▶ _求められること_
本文によると、認知症の方に年齢を確認することは、何を確認するのに有効な質問とされているか。

ケア実践講座第3回/ユマニチュード②
ケア実践講座 第3回|ユマニチュード②
日時|2024年10月19日(土)10:00〜12:00
会場|川崎市役所本庁舎304,305会議室
講師|本田美和子(国立病院機構 東京医療センター総合内科医長 / 臨床研究センター 医療経営情報・高齢者ケア研究室 室長 )
内容|
・ユマニチュードを身近で活用してどうだったか
・実践を想定した活用方法
前回からしばらく間が空いてしまったケア実践講座ですが、ユマニチュードについて2回目の講座です。
前回から引き続き、日本のユマニチュード第一人者である本田美和子さんをお呼びし、ことラーの活動の核となるコミュニケーションについてユマニチュードの観点から学んでいきます。
前回の最後に身近な人や場所でユマニチュードを活用してみたらどうなるか、という宿題が出ていました。
ことラーそれぞれが家族、友人など普段接している人たちへ向けて、日頃の接し方を顧みつつ、ユマニチュードを取り入れてコミュニケーションをしてもらいました。
まずはその体験をことラー同士で共有します。
ことラーの中でも多様な意見があったようです。
なかなか言葉がまとまらないことラーもいるようでしたが、それぞれの体験について感じたことや起こったことをグループで話していくことで、客観的な視点を入れることができたのではないでしょうか。
ことラー同士での共有の中から出てきた疑問や課題をどうしていくのがよかったのか、もっとユマニチュードを活用することは出来たのかなど、本田さんに質問や感想を投げかけます。
本田さんからは相手との距離感の掴み方、相手に触れる際のコツ、接し方で相手が精神的にどう感じるかなど具体的な内容が話されました。
その中でもことラーからの反応が大きかったのは、認知症の方が感じている自分の年齢は実年齢とずれがある場合があり、そこを正すことは逆に当人には混乱を招くということでした。
例として40代のことラーに対して「あなたは70歳ですよ」と言ったらどう思うか、と本田先生から投げかけがありました。「え、違いますよ!という反応になると思う」というそのことラーの返答に他のことラーも同意していました。本田さんからは認知症の方が感じているのはまさにそういうことだという話にみんな納得している様子でした。
認知症の方に年齢を確認することは、今その人がどの時代にいるのか確認する有効な質問とのことです。
本田さんは聞き手が自分ごとに置き換えられるようにわかりやすく、丁寧に話をしてくださっていました。
次にこのケア実践講座の実践の場である11月のワークショップ「MUSEUM TRIP 写真の中を旅しよう!」を想定し、ユマニチュードを取り入れながら、参加者とコミュニケーションを取る練習を行いました。
11月のワークショップでは高齢者、認知症の方以外にも多様なお客さんが参加される予定です。
ユマニチュードの技術は高齢者・認知症の方に限って活用されるものではなく、どんな人とのコミュニケーションにも取り入れられるものです。

▶ _与えられた情報_
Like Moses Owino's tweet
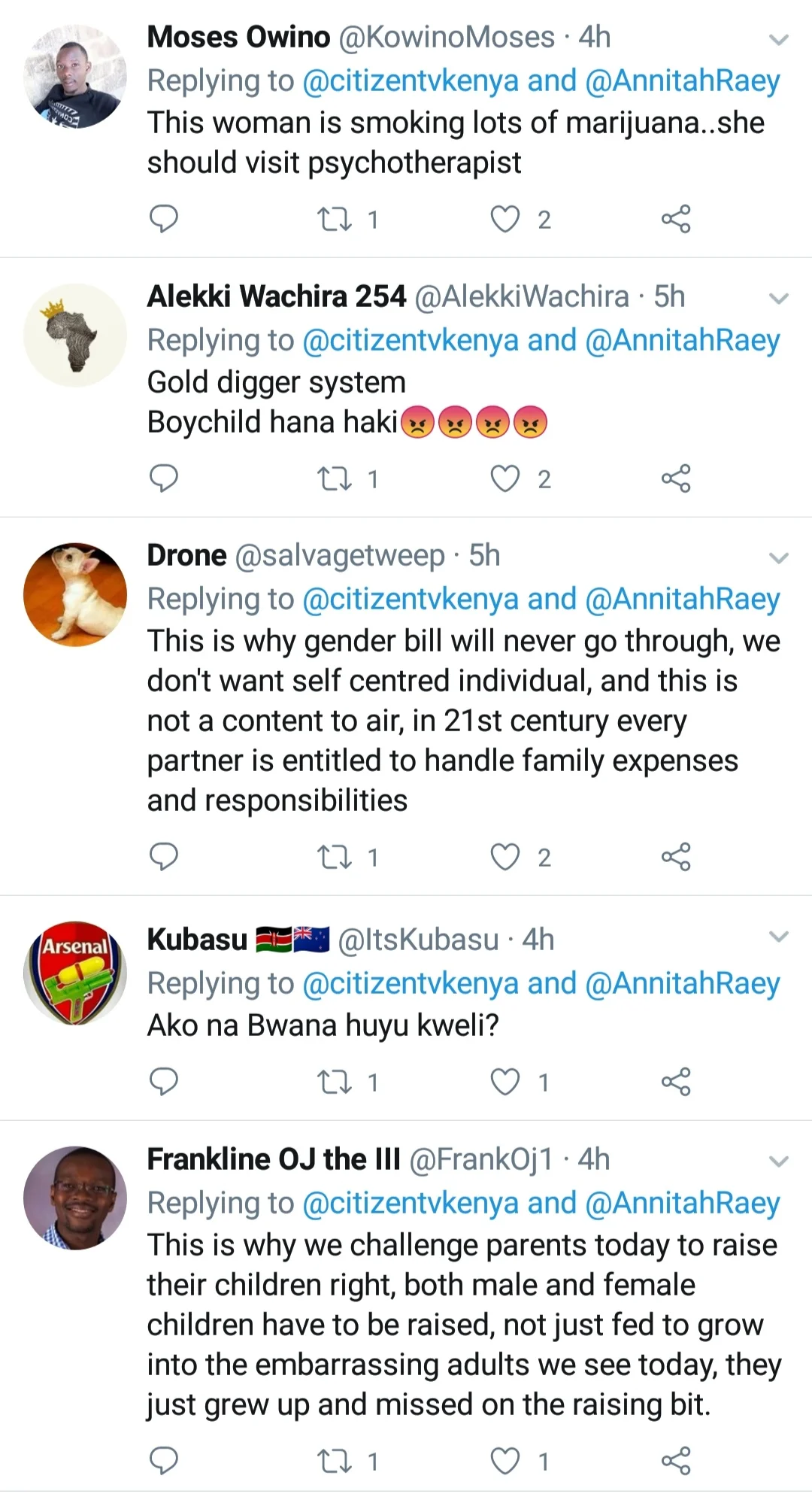 click(505, 219)
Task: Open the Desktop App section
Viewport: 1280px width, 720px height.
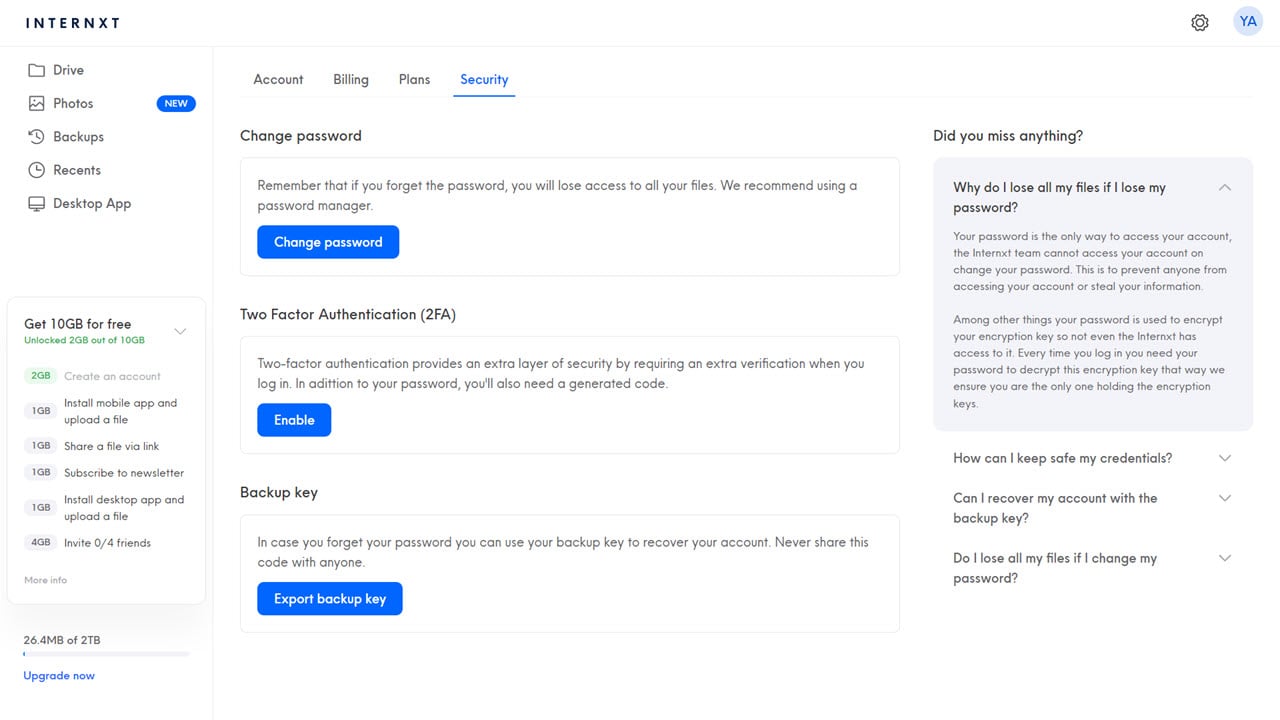Action: pos(92,203)
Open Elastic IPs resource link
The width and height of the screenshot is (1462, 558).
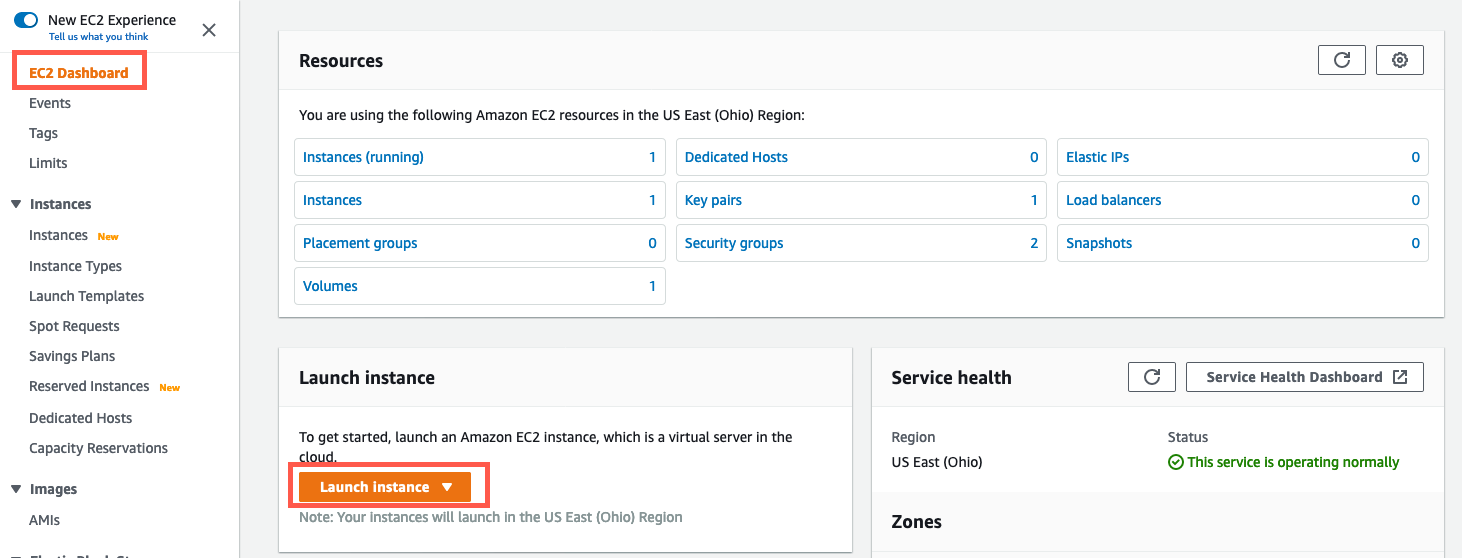click(1097, 157)
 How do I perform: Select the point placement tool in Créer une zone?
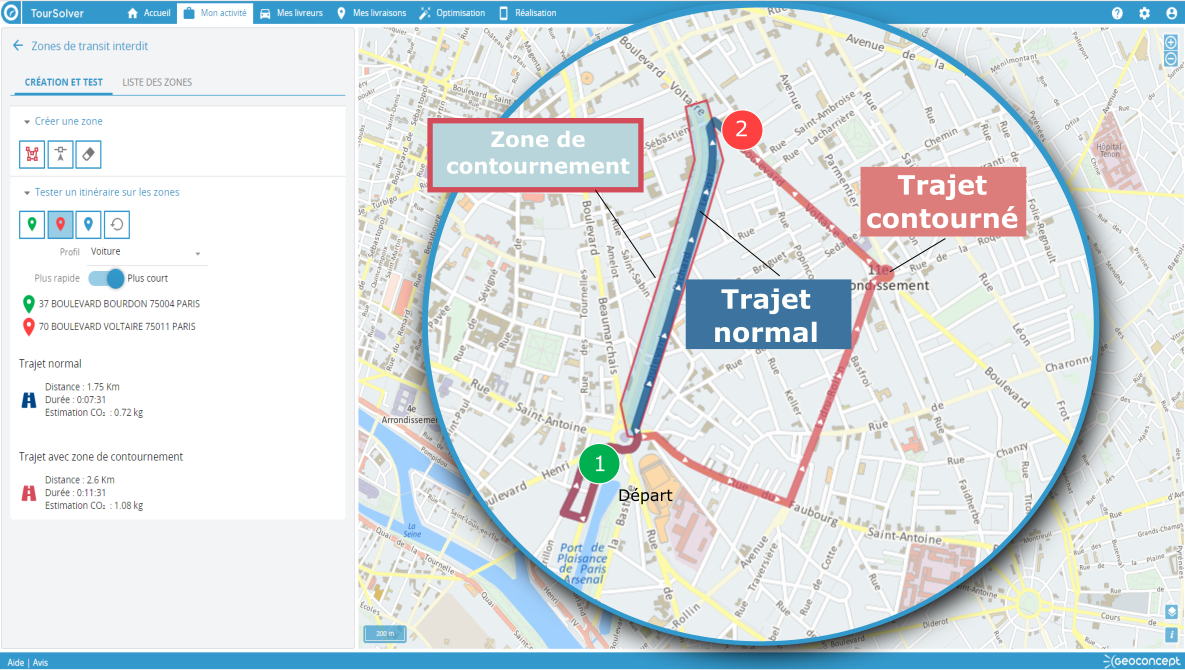point(59,154)
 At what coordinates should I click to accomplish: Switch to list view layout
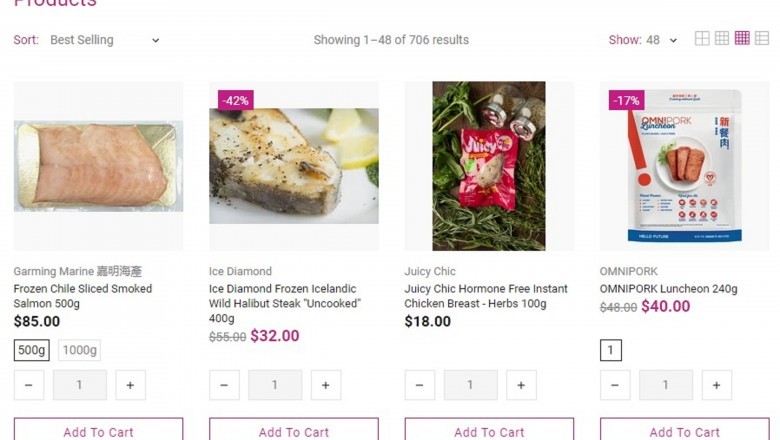[x=762, y=39]
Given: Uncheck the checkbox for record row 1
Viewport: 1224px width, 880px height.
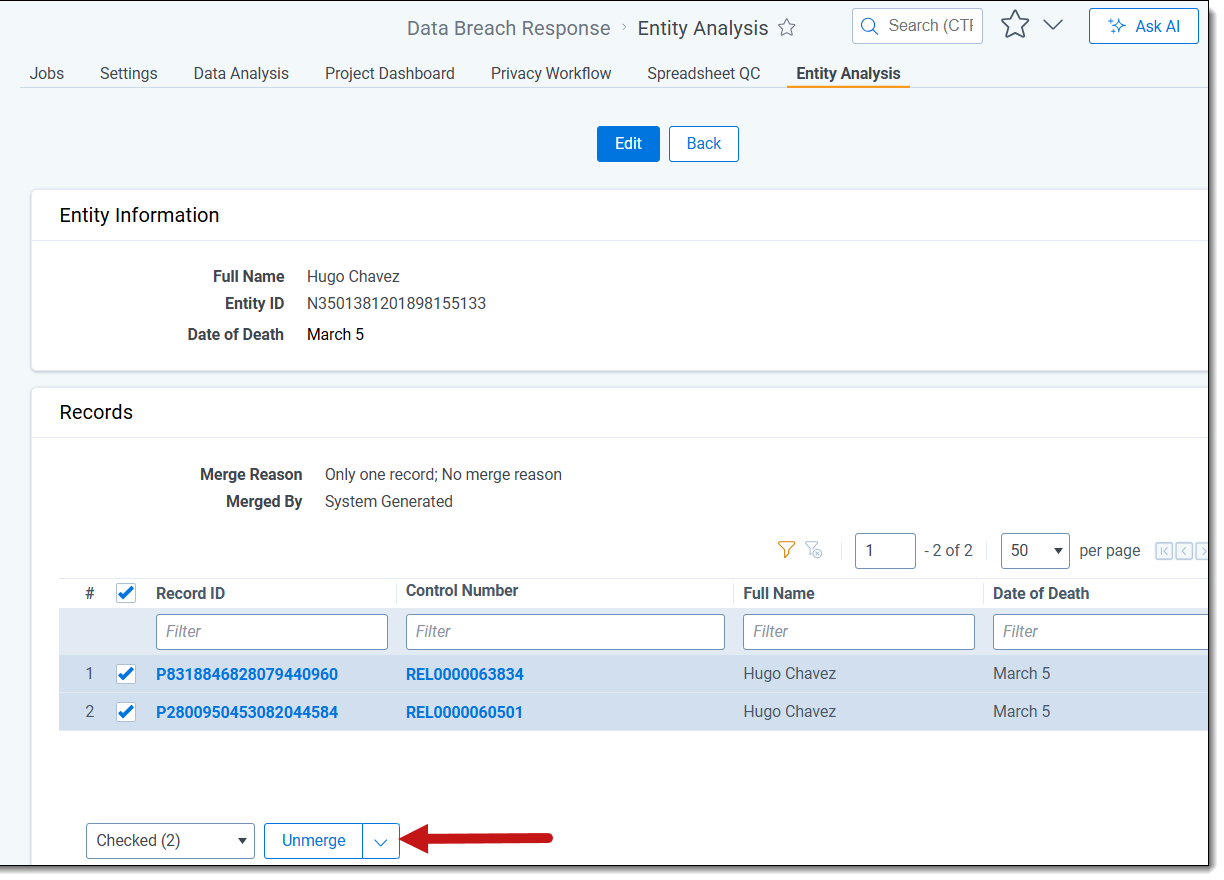Looking at the screenshot, I should [126, 674].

▶ _解答欄_
今その人がどの時代にいるのかを確認するのに有効な質問とされている。